Suzanne: Right. So is that primarily your responsibility then, in the product management, is to steer the platform and its identity to the market, sort of beyond an internal tool?

Wade: That's the product team's responsibility in general. My specific role within Civis is more focused around actually some of the data products, and the access to the data we have. But we have a platform team of product managers, and then we have a data and apps team of product managers, and I am on the data side.

Suzanne: So, I'm an organization, my data is a mess. I can engage a consulting team to come in. They can clean it up for me and then ideally we say: Look now you can do it by yourself, it's kind of like the parents you know, you're riding all by yourself; so that's the goal longer term for the platform is to empower people to manage their data more effectively through this tool.

Wade: Yeah, that's one path. We have found that, as I've said, there's a lot of profitable, well run organizations that just need a lot of help with their data, and we can get them to a level where it makes sense for them to hire and go on for themselves.

There's also other organizations that have the data scientists already. They have workflows. But, their needing to be able to scale and expand the impact they have on the organization. So, they'd know how to run all these models. They might have some home grown solutions. But, their Managers, or the other stakeholders alike, we need to get this out of your laptop. We need to get this out into the field. We need to get this to the people that are actually making the sales and marketing choices and using their data. And for those kind of customers it's really very much a turn the switch on and away they go. They can really start using it right away!

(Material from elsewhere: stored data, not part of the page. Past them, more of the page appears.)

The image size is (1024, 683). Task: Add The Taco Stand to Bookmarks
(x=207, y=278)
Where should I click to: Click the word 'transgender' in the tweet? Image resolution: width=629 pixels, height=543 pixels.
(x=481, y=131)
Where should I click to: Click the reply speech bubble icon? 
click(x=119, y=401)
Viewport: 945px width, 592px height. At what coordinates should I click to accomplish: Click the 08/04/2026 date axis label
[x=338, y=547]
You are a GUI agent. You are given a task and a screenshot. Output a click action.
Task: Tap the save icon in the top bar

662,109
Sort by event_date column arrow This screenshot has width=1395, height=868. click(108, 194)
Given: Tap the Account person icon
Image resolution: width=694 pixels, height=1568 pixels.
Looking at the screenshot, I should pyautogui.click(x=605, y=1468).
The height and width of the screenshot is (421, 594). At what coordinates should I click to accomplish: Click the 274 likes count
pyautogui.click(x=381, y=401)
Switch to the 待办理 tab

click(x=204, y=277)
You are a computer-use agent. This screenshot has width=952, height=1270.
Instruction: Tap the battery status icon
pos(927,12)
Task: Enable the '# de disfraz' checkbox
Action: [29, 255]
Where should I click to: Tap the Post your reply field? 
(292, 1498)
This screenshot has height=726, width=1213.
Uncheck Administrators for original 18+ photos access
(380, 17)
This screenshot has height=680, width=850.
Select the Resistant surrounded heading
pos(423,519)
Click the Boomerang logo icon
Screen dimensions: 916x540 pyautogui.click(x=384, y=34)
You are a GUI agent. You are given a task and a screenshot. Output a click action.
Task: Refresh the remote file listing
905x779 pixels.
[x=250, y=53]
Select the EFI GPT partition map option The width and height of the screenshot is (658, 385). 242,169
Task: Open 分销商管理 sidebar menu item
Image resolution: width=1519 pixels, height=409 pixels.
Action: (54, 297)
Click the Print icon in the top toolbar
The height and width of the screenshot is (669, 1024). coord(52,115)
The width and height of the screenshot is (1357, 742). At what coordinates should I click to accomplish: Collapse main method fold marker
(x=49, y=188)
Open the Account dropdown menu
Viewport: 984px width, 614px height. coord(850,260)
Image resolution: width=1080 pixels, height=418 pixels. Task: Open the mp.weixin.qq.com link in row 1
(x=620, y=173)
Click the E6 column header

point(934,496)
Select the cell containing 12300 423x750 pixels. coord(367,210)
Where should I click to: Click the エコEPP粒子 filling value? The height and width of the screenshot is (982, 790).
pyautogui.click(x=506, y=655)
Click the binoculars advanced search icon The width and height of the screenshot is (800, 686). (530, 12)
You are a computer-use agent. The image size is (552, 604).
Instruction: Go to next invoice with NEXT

Suzanne: One of the things that I talk about a lot is how they activities of a product manager changes as the company moves through its lifecycle. And this is interesting, because I would imagine Civis is much earlier in its lifecycle than many of the clients that you serve, in their own way. Maybe we will come back to that.

Where I am interested in, is where the clients that you are serving are at scale. You are talking about at minimum revenues of 10 million and probably exponentially up from there. In that world it's a game of inches. Right? One insight that could help you increase lifetime value by a month, could translate to millions, if not hundreds of millions more in revenue. Are there some universal questions that companies are asking themselves irrespective of scale? Or does it simply become every situation is going to be unique?

Wade: My impression, that is, is very much on the universal side. I think that effectively companies are trying to answer two to three basic questions. Especially those that are B2C -. like dealing, and even B2B to a certain extent, but the B2C dealing with consumers. Is that ... You are either looking for new customers. You are either looking to get your existing customers to spend more. Or you are looking to keep your existing customer's. And across those three kind of business problems, you have then within there the different tactics you can take so. For example, "Where should I put my new stores? How can I get new customers with new store locations? What deals should I send to people to get them to come back to my site? How can I increase the share of, of wallet with regards to either food purchases, or laundry detergent purchases or whatever it happens to be?"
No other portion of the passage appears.